Le sport avait cette fois l’air bien mort. Mais dans le doute, pour vraiment en terminer une bonne fois pour toute, on décida de le frapper une troisième fois. Il s’agissait alors de le désubstantiver. Le sport n’existait plus tout seul. On ne disait plus « je fais du sport », mais « je fais du sport de quelque chose » : sport de combat, de glisse, en plein air ou dans les airs, ou en piscine, etc. Et on peut même déplier plus encore : football, handball, volley ball, baseball… course de natation, natation synchronisée, nage avec palmes… rallye, formule 1, karting… stop. Le sport avait désormais besoin d’une fonction pour exister. D’ailleurs, lorsqu’on vous demande, « tu fais du sport ? », vous entendez déjà la question suivante « quel sport fais-tu ? ». Faire du sport tout court ne signifiait plus rien. Le sport n’existait plus tout seul, mais accompagné.

Après ce troisième coup mortel, le sport était achevé. Même pas un râle, ni geste réflexe. Rien. Pourtant, il n’était pas nécessaire d’en arriver là. Le sport serait probablement mort sans nous de toute façon, ou plutôt avec nous. En effet, regardons-nous. Nous sommes déjà des morts-vivants. Fatigués de tout, aigris H24. Nous n’avons plus la patate, plus la niaque. Apathiques, asthéniques. Nous sommes mûrs pour la tombe ou l’urne. Finalement nous avons peut-être le sport que l’on mérite, mais nous avons aussi quelques circonstances exténuantes.

Logan et Jake Paul

Et quand bien même tout cela ne suffirait pas à nous convaincre de la mort du sport, l’IA s’en chargera pour nous. L’IA nous promet une vie sur canapé confortablement installé, une tablette ou un smartphone à la main, un café / thé / bière / Piña colada / cigarette / ou autre, dans l’autre. Et le corps en jachère, inutile, affublé de jambes, de bras, qui l’encombrent désormais. Et si vraiment il faut bouger pour aller pisser un coup par exemple, alors l’IA lèvera notre cul à l’aide de l’exosquelette qui nous équipera. L’environnement nous sera rendu obsolète. Pourquoi se frotter aux éléments quand l’IA fait tout pour nous ? Pourquoi enfiler sur jogging pour aller taper dans la balle, courir, suer, et risquer de perdre la partie, quand l’IA met à jour vos constantes de santé en continu, vous guérit à la volée, vous muscle à volonté ? Le sport est un rendez-vous manqué avec l’homme 2.0.

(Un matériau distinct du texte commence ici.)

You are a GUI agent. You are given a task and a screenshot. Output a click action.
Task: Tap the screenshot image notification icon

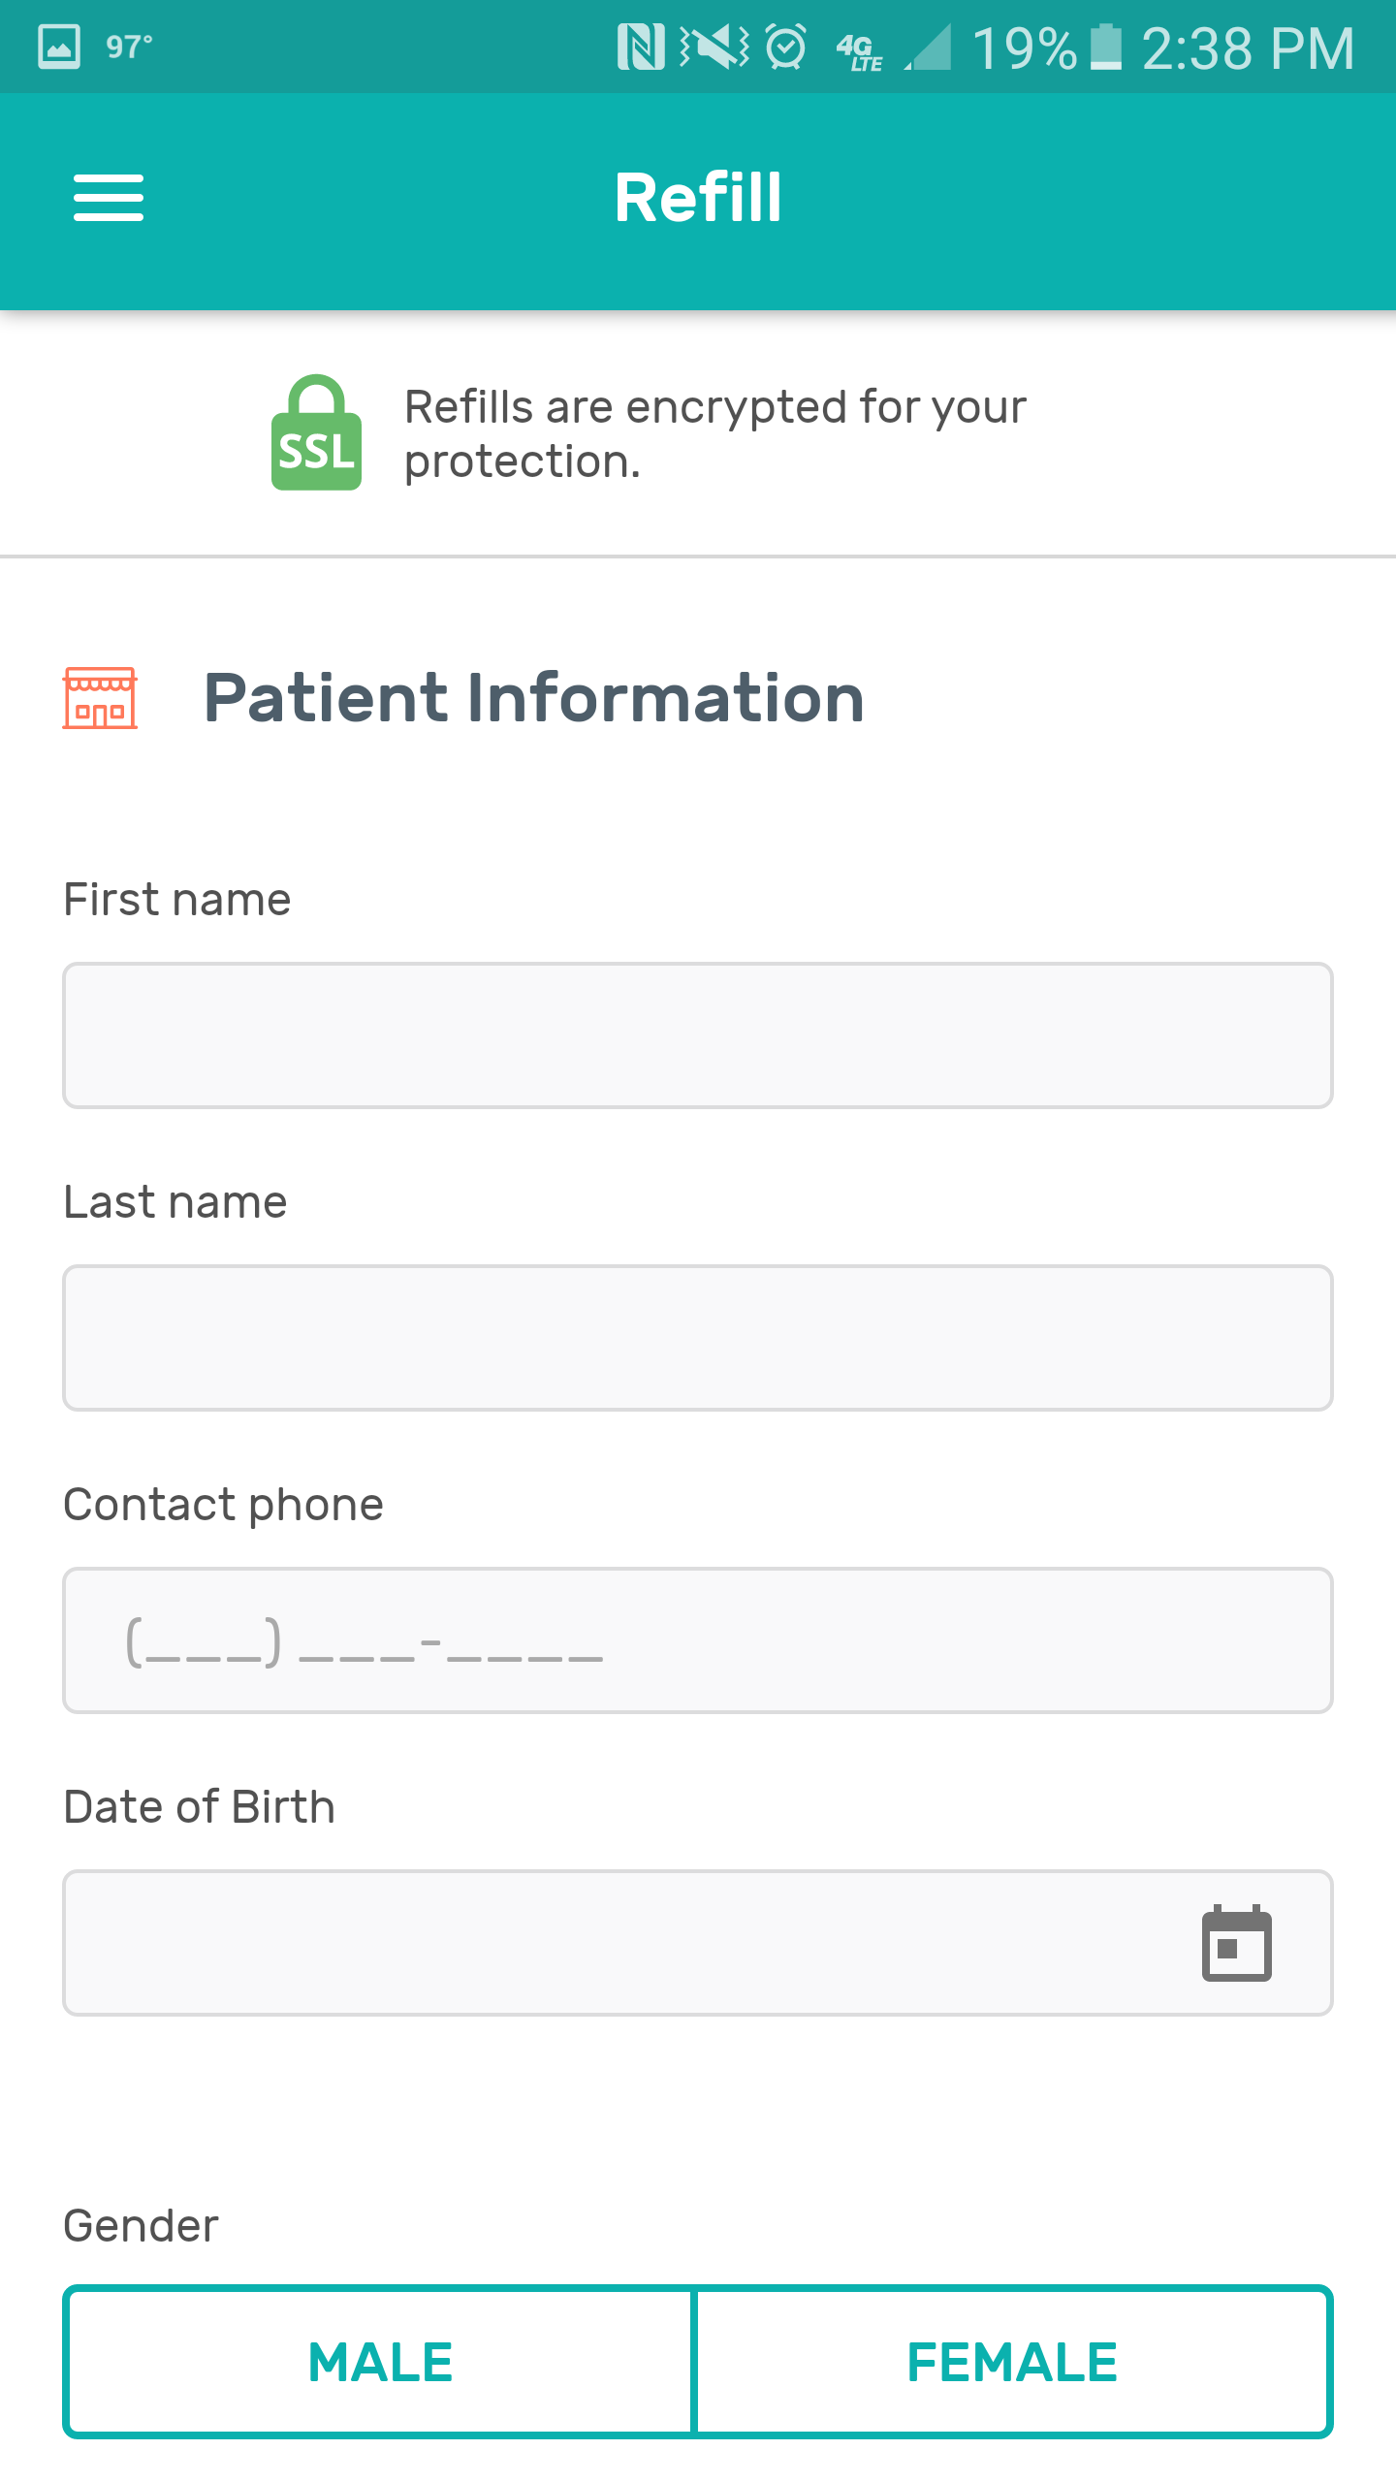59,47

Quand on y pense, le tapis roulant aurait dû nous mettre sur la piste. Ce truc qui ne vous fait pas avancer d’un pouce alors que vous faites des kilomètres. Comme si déjà nous nous avions fait en sorte de restaurer les conditions de possibilité d’un sport devenu absurde, promis à un suicide logique, comme dirait l’ingénieur Kirillov.

Cela fait bien longtemps que « l’Homme n’est plus ce rêveur définitif » (André Breton). Mauvaise série. Désormais, on peut aussi dire que l’Homme n’est plus ce coureur définitif. Le sport est mort, épuisé, suicidé, ou assassiné.